# Deep Networks with Pytorch-Tabular

- branch: master
- toc: true 
- badges: false
- comments: false
- sticky_rank: 5
- author: Huon Fraser
- categories: [mangoes]

In [1]:
#collapse-hide
import sys
sys.path.append('/notebooks/Mangoes/src/')
model_path  = '../models/'

import pathlib
import pandas as pd
import numpy as np
from matplotlib import pyplot as plt
from tqdm.notebook import tqdm

from codetiming import Timer
from sklearn.model_selection import GroupKFold
from scikit_models import *
from skopt.space import Real, Integer
from lwr import LocalWeightedRegression
from sklearn.pipeline import Pipeline

import warnings
warnings.filterwarnings('ignore')

ModuleNotFoundError: No module named 'codetiming'

In [None]:
#collapse-hide
mangoes=load_mangoes()

train_data,test_data = train_test_split(mangoes)
train_X, train_y, train_cat = X_y_cat(train_data,min_X=684,max_X=990)
test_X, test_y, test_cat = X_y_cat(test_data,min_X=684,max_X=990)
nrow,ncol=train_X.shape
groups = train_cat['Pop']
splitter=GroupKFold()

Pytorch, the neural-network platform of choice for this project requires users to define their own training and validation loops. While this provides excellent flexability, higher order API's like [pytorch-lighting](https://www.pytorchlightning.ai/) and [fastai](https://www.fast.ai/) cut outmuch of the boilerplate and integrate functionality like callbacks and logging. The [pytorch-tabular](https://pytorch-tabular.readthedocs.io/en/latest/) libary extends the pytorch-lightning API to work better with tabular data.

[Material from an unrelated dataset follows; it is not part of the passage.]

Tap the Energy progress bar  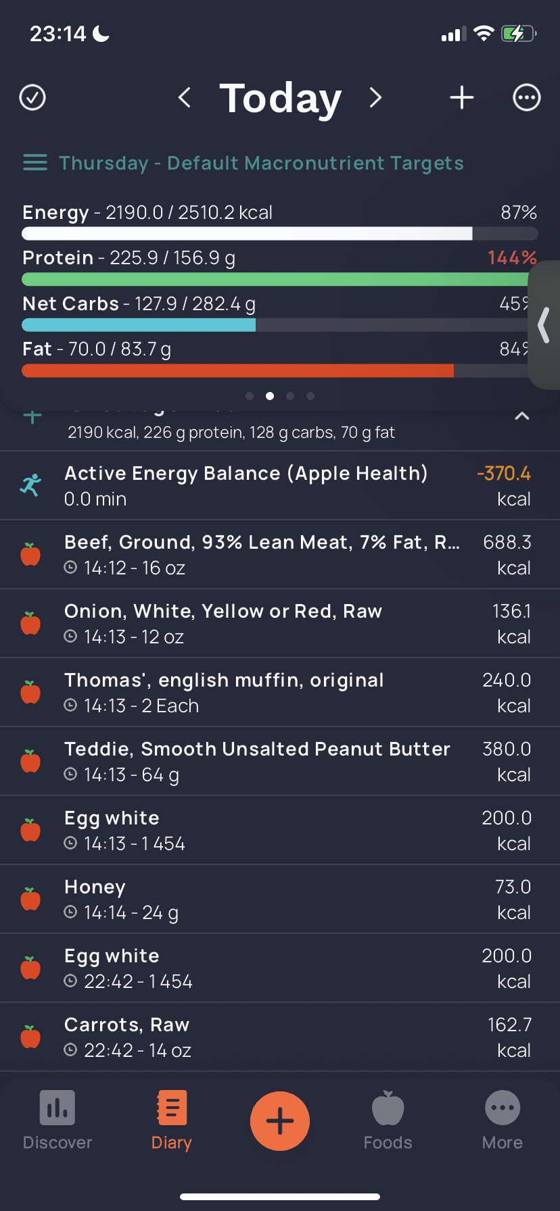(x=280, y=234)
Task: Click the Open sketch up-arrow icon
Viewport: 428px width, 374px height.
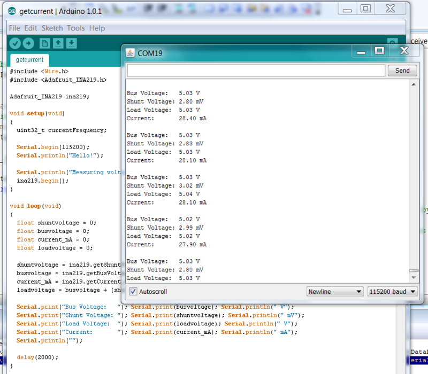Action: coord(58,43)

In this notebook we work through building a MLP model, and then training and testing in a manner that is consistent with our earlier sklearn models.

In [None]:
#collapse-hide
import torch
import torch.nn as nn
import torch.nn.functional as F
from omegaconf import DictConfig
from typing import Dict
from dataclasses import dataclass, field

from pytorch_tabular import TabularModel
from pytorch_tabular.config import DataConfig,OptimizerConfig, TrainerConfig, ExperimentConfig,ModelConfig
from pytorch_tabular.models import BaseModel
from collections import OrderedDict
from pytorch_tabular.models import CategoryEmbeddingModelConfig


## Defining a Model

Within pytorch-tabular custom networks can be defined by extending the BaseModel class, which in turn extends the pytorch-lightning LightningModule. All hyperparameters are passed in at iniatialisation by the config paramater and is accessable after super() has been called from self.hparams.

Our first step is to write our MLP. We define our network in the \_build_network function, consisting of two matrices (linear layers) seperated by a ReLU activation layer. The number of inputs and outputs are controlled by hyperparameters inferred from the data while the width of the hidden layer is a user controlled parameter.

We also are requred to define the forward class, which controls how data is passed through our network. The input of this function x, consists of a dictionary with continuous and categorical features broken down into x["continuous"] and x["categorical"]. Outputs of forward must be returned in a dictionary with predictions labelled by "logits". This is messy (and is unclear in their documentation). Hopefully this is something that will be improved in future iterations of this library.

In [None]:
@dataclass
class MLPConfig(ModelConfig):
    width: int = 10
    
class MLP(BaseModel):
    def __init__(
        self,
        config: DictConfig,
        **kwargs
    ):
        super().__init__(config, **kwargs)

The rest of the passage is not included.